Obama also said that CBS, ABC, the New York Times, Google, the National Basketball Association, Major League Baseball and other companies plan to donate millions of dollars in media space for public service announcements, produced by the Partnership for Drug-Free Kids, on the risks of prescription drug misuse.

“We’ve all got a role to play,” the president said at the community forum, which was also attended by Sylvia Burwell, secretary of the U.S. Department of Health and Human Services; Michael Botticelli, director of National Drug Control Policy; Chuck Rosenberg, acting administrator of the Drug Enforcement Administration; West Virginia Sens. Joseph Manchin (D.) and Shelley Moore Capito (R.); West Virginia Gov. Earl Ray Tomblin; and Charleston Mayor Danny Jones.

“The goal today is to shine a spotlight on this and then make sure that we walk out of here committed to doing something about it,” Obama added. “We want to make sure the whole country understands how urgent this problem is.”

The president has issued a memorandum to federal departments and agencies to help ensure that health care professionals who prescribe opioids are properly trained and improve access to treatment for prescription drug abuse and heroin use.

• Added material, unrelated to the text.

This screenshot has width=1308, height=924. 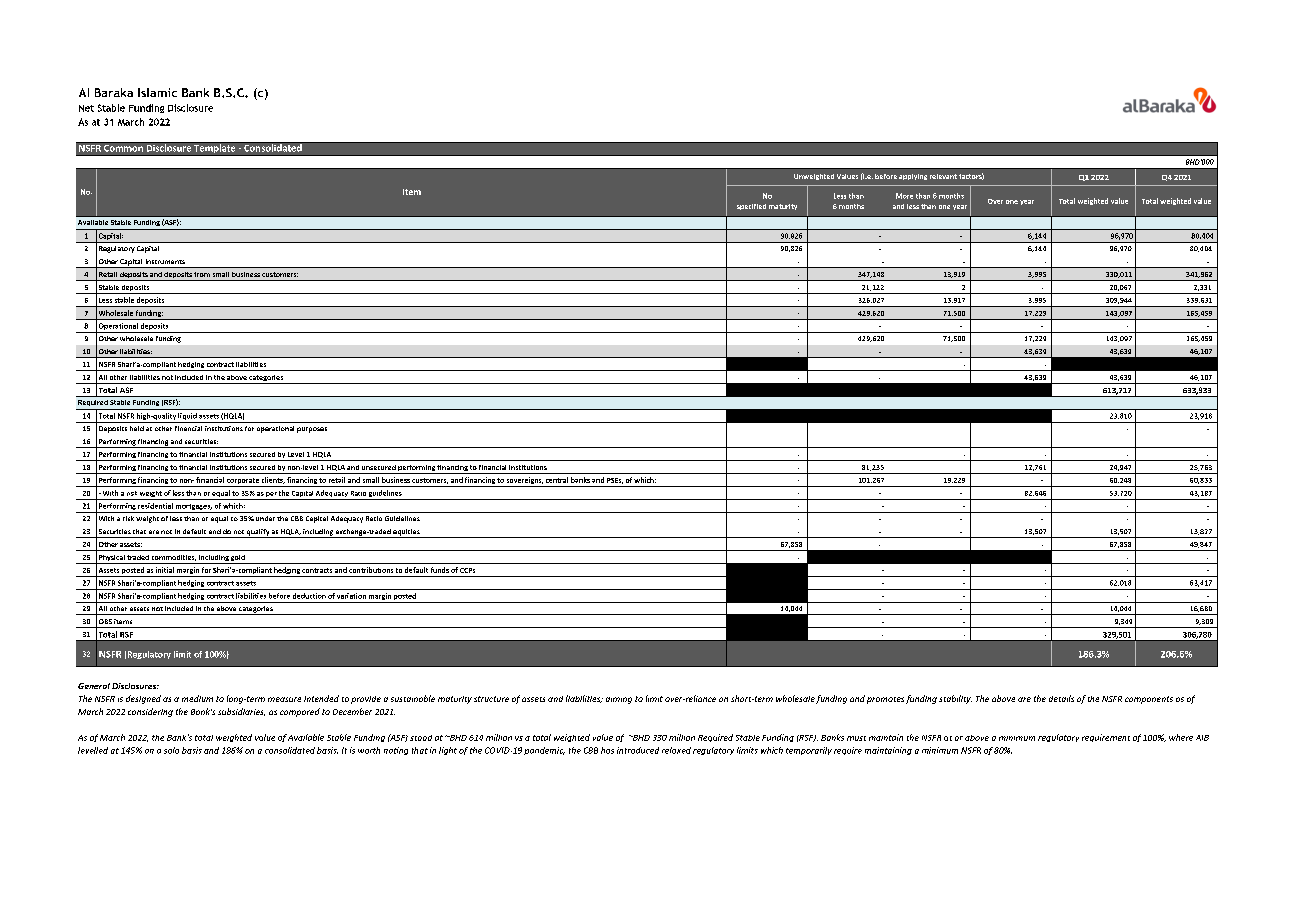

The memo calls on departments and agencies that provide, reimburse for or facilitate access to health benefits to conduct a review to identify barriers to medication-assisted treatment for opioid use disorders and develop action plans.

Other state, local and private-sector actions include efforts to double the number of doctors certified to prescribe buprenorphine for opioid use disorder treatment, from 30,000 to 60,000 over the next three years; double the number of providers that prescribe naloxone; double the number of health care providers registered with their state PDMPs in the next two years; and, in the next two years, reach over 4 million health providers with awareness messaging on opioid abuse, proper prescribing practices, and actions they can take to help address drug abuse and misuse.